**Work item:** Copy out the entire listing below exactly, but without its pictures.

================================

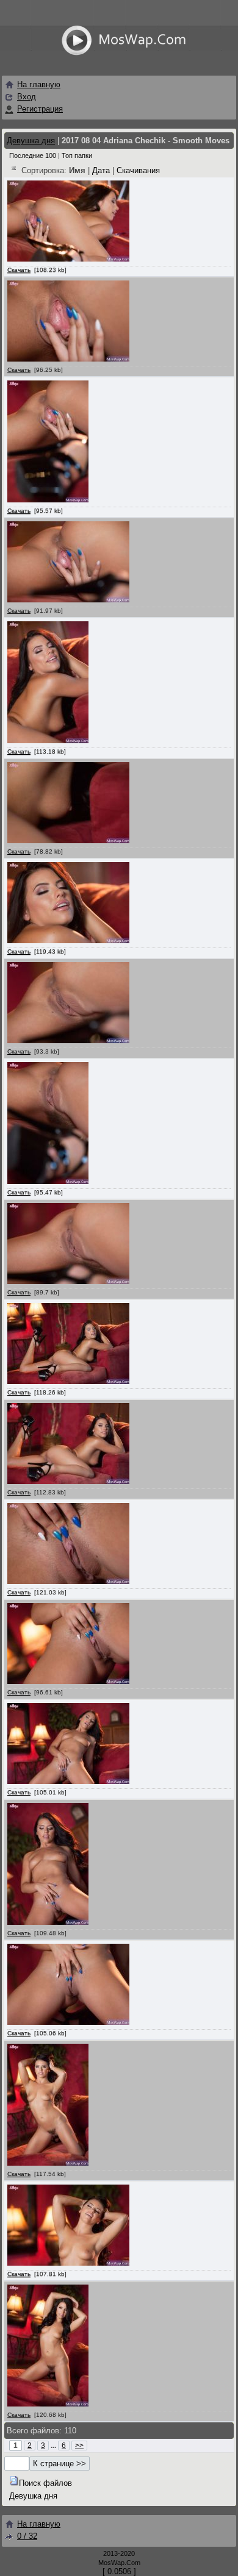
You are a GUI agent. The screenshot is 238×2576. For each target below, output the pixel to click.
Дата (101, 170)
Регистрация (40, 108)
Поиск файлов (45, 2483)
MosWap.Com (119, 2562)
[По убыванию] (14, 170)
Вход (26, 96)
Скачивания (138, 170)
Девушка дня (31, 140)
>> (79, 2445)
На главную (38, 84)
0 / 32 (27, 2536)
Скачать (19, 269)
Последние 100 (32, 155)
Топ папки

================================

**Exercise response:**
You are a GUI agent. The screenshot is 238×2576. For each target below, output the pixel to click.
Дата (101, 170)
Регистрация (40, 108)
Поиск файлов (45, 2483)
MosWap.Com (119, 2562)
[По убыванию] (14, 170)
Вход (26, 96)
Скачивания (138, 170)
Девушка дня (31, 140)
>> (79, 2445)
На главную (38, 84)
0 / 32 (27, 2536)
Скачать (19, 269)
Последние 100 (32, 155)
Топ папки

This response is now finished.